Thrishna is a 1981 Indian Malayalam film written by M. T Vasudevan Nair, directed by I. V. Sasi and produced by Rosamma George. The film has musical score by Shyam. The film stars Mammootty, Rajyalakshmi, Swapna and Kaviyoor Ponnamma in the lead roles. The film gave Mammootty his major break as a solo hero. The film tells the story of Das (Mammootty), who is a rich playboy and his relationships with his callgirl, Jaysree (Swapna) and his love interest, Sridevi (Rajyalakshmi). Rosamma George won the 1981 Filmfare Award for Best Film - Malayalam for this film.

==Plot==

Das is a rich and spoilt playboy who drives to his bungalow in Kodaikanal with Jaysree, a callgirl. The bungalow is looked after by caretaker Parameswaran and his Tamil wife Kannamma. Parameswaran has a son Gopan who stays away from the place and works as a tourist guide for foreigners. Parameswaran has told both of them that Jaysree is Das' wife to avoid ill-fame to the family name. Das feels he owns Jaysree and does not waste a single opportunity to ridicule her profession. Other than sex, there is no emotional bond between them.
A family friend of Das' late father, Panikkar and his family drop by to meet Das' wife which makes Das uncomfortable. Though Jaysree initially refuses to play the role, she later acts as a dutiful wife in front of them. Panikkar's family consists of his wife Chinnammu Amma, father-in-law Rao Bahadur Shankaramenon, and two daughters, elder one being Nirmala married to engineer Ramakrishnan and younger one Sridevi who is separated from her husband. Two relations build up simultaneously. On one side, Sridevi is able to bring back the fondness of music in Das and they spend time understanding each other. On the other side, Jaysree feels Gopan is like herself, a victim of helplessness and she becomes attracted to him.

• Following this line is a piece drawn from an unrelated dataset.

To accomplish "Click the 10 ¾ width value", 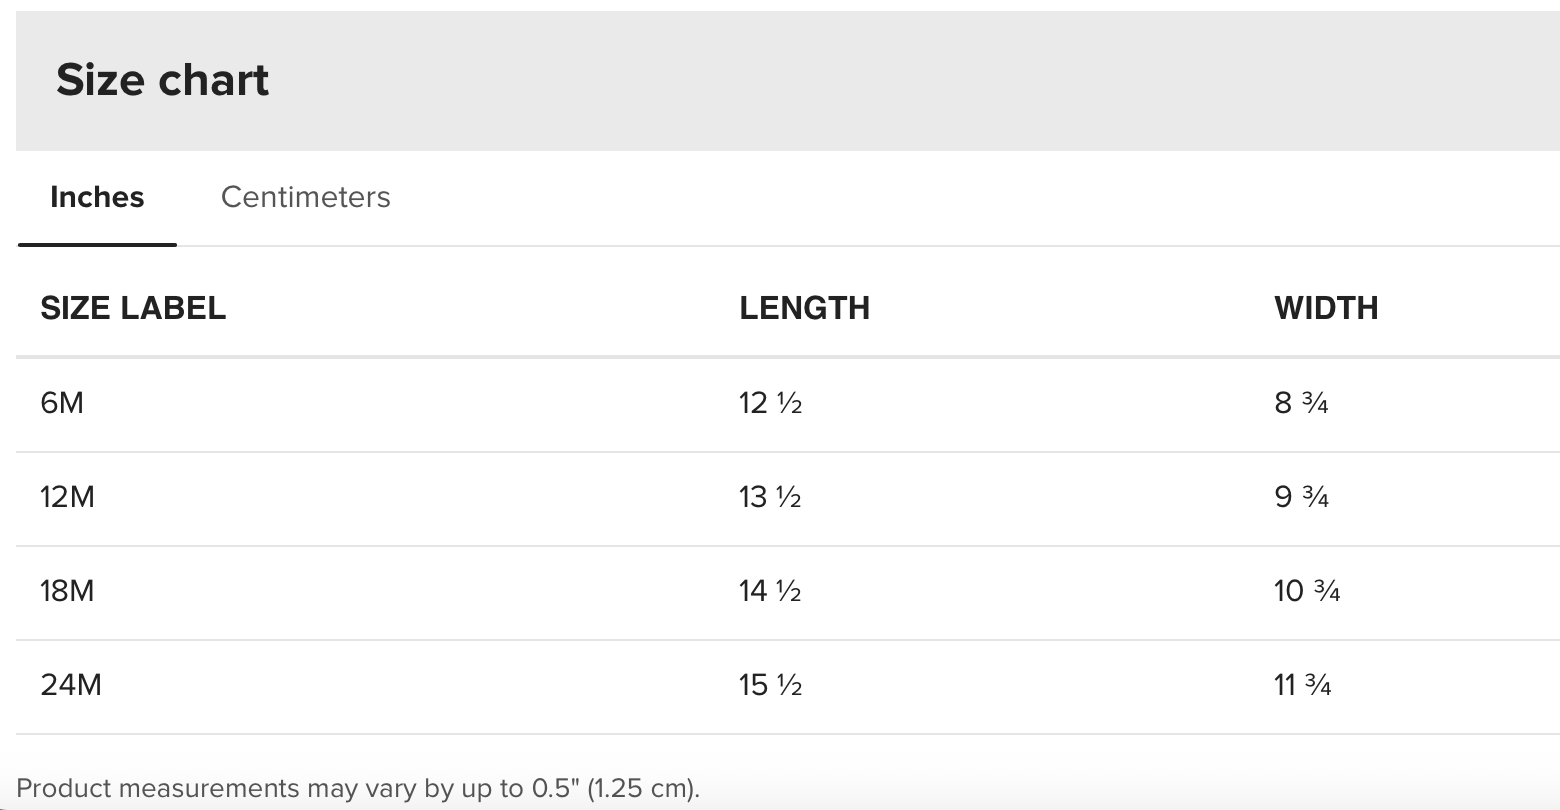I will [x=1307, y=591].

Things take a turn when, after a moment of passion, Jaysree tells the truth about herself to Gopan and he feels a revulsion towards her. Meanwhile, Das confesses his womanising nature to Sridevi and then proposes to her but she is unable to commit to him. Finally, Jaysree leaves the house and Gopan joins her in her journey. Sridevi's separated husband Vijayshankar apologises to her for his insensitive behaviour and she goes back to him. In the end, Das drives off from the place, all alone.

==Cast==

- Mammootty as Das
- Rajyalakshmi as Sreedevi
- Swapna as Jayasree
- Ratheesh as Vijayshankar
- Rajkumar as Gopakumar
- Lalu Alex as Ramakrishnan
- Kaviyoor Ponnamma as Chinammu Amma
- Beena Kumbalangi as Nirmala
- Jose Prakash as Panikkar
- Sankaradi as Parameswaran
- Mallika Sukumaran as Kannamma
- Premji as Raobahadur Shankaramenon

==Production==
The film is Mammootty's first film in a leading role. Mammootty replaced Babu Namboothiri as lead actor just after 12 days of shooting. The film was shot extensively in and around Kodaikanal.

==Release==
The film was released on 31 October 1981. The film was critically acclaimed and was a commercial success.

==Soundtrack==
The music was composed by Shyam and the lyrics were written by Bichu Thirumala. The film's songs were chartbusters.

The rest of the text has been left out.